How TypeSwift Works
Everything you need to know about measuring your typing speed, understanding your results, and improving your WPM over time.
Four steps to your typing speed
Configure your test
Choose your language from 7 options and select a test duration — 30 seconds, 1 minute, 2 minutes, or 5 minutes. Your preferences are remembered for your next visit.
Language and duration affect the word list used. Longer tests give a more accurate WPM average by smoothing out early warm-up variance.
Start typing
The timer starts automatically on your first keystroke — no need to click a button. Type the displayed words, pressing Space to confirm each word.
Correct words turn green instantly. Incorrect words turn red. The current word is underlined with a blinking cursor showing your position.
Watch your stats update live
WPM, accuracy percentage, time remaining, and total keystrokes all update in real time as you type. No waiting for the test to end to see how you're doing.
Live WPM is calculated as: (correctly typed words ÷ minutes elapsed). Accuracy is recalculated after each word submission.
Review your results
When the timer ends, you're taken to a detailed results screen with WPM, CPM, accuracy, keystroke count, error rate, and a WPM timeline chart.

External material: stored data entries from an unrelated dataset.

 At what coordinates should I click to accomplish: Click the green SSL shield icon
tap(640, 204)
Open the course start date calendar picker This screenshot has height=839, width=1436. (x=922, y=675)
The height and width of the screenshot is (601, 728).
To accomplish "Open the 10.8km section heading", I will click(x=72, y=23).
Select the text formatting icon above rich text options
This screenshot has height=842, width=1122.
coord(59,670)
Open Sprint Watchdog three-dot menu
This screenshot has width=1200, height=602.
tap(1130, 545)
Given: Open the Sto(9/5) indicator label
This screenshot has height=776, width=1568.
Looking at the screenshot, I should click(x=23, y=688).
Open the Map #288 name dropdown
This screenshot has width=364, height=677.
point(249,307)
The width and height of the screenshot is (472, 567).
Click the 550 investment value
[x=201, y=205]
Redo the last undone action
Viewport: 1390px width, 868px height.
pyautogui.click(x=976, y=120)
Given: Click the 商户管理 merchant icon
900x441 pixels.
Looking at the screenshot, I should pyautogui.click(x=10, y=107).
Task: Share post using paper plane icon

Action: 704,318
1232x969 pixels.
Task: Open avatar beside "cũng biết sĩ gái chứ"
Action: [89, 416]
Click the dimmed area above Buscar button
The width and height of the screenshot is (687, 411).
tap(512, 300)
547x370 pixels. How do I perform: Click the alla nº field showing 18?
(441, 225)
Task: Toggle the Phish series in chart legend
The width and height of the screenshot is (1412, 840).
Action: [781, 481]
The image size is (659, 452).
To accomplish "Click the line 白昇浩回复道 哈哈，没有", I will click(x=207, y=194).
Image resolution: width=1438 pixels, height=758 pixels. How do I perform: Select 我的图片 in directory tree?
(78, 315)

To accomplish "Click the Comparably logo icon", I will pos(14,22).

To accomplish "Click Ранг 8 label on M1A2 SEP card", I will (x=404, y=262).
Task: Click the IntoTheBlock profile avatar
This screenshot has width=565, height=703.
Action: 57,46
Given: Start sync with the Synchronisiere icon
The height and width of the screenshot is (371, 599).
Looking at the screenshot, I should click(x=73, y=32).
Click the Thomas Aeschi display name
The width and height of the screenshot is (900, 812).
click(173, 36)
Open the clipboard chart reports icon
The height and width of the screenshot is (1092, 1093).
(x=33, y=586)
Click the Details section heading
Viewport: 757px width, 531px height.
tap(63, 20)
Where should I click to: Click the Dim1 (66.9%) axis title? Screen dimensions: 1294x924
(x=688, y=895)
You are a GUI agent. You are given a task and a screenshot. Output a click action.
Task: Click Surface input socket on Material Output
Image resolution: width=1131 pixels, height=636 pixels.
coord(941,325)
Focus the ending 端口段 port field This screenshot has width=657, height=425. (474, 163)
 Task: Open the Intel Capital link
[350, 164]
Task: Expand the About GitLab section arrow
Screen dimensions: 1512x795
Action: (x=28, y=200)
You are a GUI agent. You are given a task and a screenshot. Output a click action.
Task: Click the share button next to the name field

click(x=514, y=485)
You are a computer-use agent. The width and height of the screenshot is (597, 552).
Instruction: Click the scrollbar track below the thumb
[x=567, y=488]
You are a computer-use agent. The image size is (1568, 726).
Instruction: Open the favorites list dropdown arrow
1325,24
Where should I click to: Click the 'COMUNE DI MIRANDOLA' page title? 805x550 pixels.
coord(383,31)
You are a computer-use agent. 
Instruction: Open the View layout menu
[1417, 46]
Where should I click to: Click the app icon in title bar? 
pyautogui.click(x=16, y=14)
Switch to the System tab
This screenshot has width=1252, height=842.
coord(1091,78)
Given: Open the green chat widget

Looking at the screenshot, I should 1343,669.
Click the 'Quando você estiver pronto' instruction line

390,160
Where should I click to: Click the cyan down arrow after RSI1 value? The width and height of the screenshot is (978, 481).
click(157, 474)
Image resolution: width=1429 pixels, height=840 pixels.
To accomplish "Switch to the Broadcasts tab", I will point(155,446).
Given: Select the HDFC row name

If you beat your personal best for that language and duration, a celebration banner appears. All scores are saved locally — no account required.
How WPM is calculated
WPM (Words Per Minute) measures how many words you type correctly in one minute. TypeSwift uses the industry-standard gross WPM calculation, then adjusts for errors to show net WPM.
WPM Benchmarks
Supported languages
TypeSwift currently supports 7 languages, each with a curated word list of the most commonly used words. Word lists are designed to reflect realistic typing patterns — not obscure vocabulary.
Keyboard shortcuts
TypeSwift is designed to be used entirely without a mouse. Every action you need during a test is accessible via keyboard shortcut.
| Key | Action |
|---|---|
| Tab | Restart the current test |
| Esc | Reset the test to idle state |
| Space | Submit the current word |
| Backspace | Delete the last character |
| Any key | Start the timer (first keystroke) |
Tips to improve your typing speed
Fix your posture first
Sit with your back straight, elbows at 90°, and wrists floating above the keyboard. Tension in your wrists is the most common cause of speed plateaus and repetitive strain injury.
Learn touch typing — home row is everything
Place your left fingers on A-S-D-F and right fingers on J-K-L-;. Never look at the keyboard. Touch typing is the single highest-leverage skill improvement for any typist.
Prioritize accuracy over speed
Speed is a byproduct of accuracy. Typing at 60 WPM with 99% accuracy is more effective than 80 WPM with 90% accuracy. Slow down until errors disappear, then build speed gradually.
Practice for 15 minutes daily — not 2 hours once a week
Typing speed is a motor skill. Short daily sessions build muscle memory far more effectively than long infrequent sessions. 15 focused minutes per day will show measurable improvement within 2 weeks.
Identify and drill your weak keys
Use the error rate stat in your results to spot patterns. If you consistently miss the same letters, spend 5 minutes drilling words heavy in those characters before your regular test.
Type in rhythm, not bursts
Experienced typists maintain a steady cadence rather than typing in fast bursts followed by pauses. Focus on consistent rhythm. Your WPM timeline chart in results will show if you're bursting vs. flowing.